(Recorded information Opens)

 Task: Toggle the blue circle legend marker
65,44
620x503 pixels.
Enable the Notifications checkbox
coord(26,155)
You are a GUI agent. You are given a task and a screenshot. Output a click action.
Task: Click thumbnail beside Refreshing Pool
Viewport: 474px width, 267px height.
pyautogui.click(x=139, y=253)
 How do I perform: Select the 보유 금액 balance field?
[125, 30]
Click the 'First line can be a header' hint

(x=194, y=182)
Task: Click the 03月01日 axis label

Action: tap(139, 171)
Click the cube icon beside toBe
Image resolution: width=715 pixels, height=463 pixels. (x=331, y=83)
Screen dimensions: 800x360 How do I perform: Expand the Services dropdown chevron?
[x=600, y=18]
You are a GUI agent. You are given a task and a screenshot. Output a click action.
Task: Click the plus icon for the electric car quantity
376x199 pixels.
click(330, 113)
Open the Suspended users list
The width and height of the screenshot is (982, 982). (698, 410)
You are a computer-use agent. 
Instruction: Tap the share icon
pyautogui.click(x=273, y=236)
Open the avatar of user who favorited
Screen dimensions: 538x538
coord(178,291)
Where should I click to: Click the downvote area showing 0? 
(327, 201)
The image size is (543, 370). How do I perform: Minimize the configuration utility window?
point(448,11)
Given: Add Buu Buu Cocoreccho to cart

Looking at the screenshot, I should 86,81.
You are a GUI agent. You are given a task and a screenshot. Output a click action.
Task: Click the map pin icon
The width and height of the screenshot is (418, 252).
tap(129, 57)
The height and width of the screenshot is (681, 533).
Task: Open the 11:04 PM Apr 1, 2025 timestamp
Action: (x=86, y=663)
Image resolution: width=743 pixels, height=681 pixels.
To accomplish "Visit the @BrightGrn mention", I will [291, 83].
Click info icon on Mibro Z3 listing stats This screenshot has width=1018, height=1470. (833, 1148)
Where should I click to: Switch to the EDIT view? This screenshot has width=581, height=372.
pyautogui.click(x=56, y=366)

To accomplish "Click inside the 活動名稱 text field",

(Recorded information Closes)

## The task
Everything in the data must be repeated exactly; leave no line out.

## The answer
 Task: Toggle the blue circle legend marker
65,44
620x503 pixels.
Enable the Notifications checkbox
coord(26,155)
You are a GUI agent. You are given a task and a screenshot. Output a click action.
Task: Click thumbnail beside Refreshing Pool
Viewport: 474px width, 267px height.
pyautogui.click(x=139, y=253)
 How do I perform: Select the 보유 금액 balance field?
[125, 30]
Click the 'First line can be a header' hint

(x=194, y=182)
Task: Click the 03月01日 axis label

Action: tap(139, 171)
Click the cube icon beside toBe
Image resolution: width=715 pixels, height=463 pixels. (x=331, y=83)
Screen dimensions: 800x360 How do I perform: Expand the Services dropdown chevron?
[x=600, y=18]
You are a GUI agent. You are given a task and a screenshot. Output a click action.
Task: Click the plus icon for the electric car quantity
376x199 pixels.
click(330, 113)
Open the Suspended users list
The width and height of the screenshot is (982, 982). (698, 410)
You are a computer-use agent. 
Instruction: Tap the share icon
pyautogui.click(x=273, y=236)
Open the avatar of user who favorited
Screen dimensions: 538x538
coord(178,291)
Where should I click to: Click the downvote area showing 0? 
(327, 201)
The image size is (543, 370). How do I perform: Minimize the configuration utility window?
point(448,11)
Given: Add Buu Buu Cocoreccho to cart

Looking at the screenshot, I should 86,81.
You are a GUI agent. You are given a task and a screenshot. Output a click action.
Task: Click the map pin icon
The width and height of the screenshot is (418, 252).
tap(129, 57)
The height and width of the screenshot is (681, 533).
Task: Open the 11:04 PM Apr 1, 2025 timestamp
Action: (x=86, y=663)
Image resolution: width=743 pixels, height=681 pixels.
To accomplish "Visit the @BrightGrn mention", I will [291, 83].
Click info icon on Mibro Z3 listing stats This screenshot has width=1018, height=1470. (833, 1148)
Where should I click to: Switch to the EDIT view? This screenshot has width=581, height=372.
pyautogui.click(x=56, y=366)

To accomplish "Click inside the 活動名稱 text field",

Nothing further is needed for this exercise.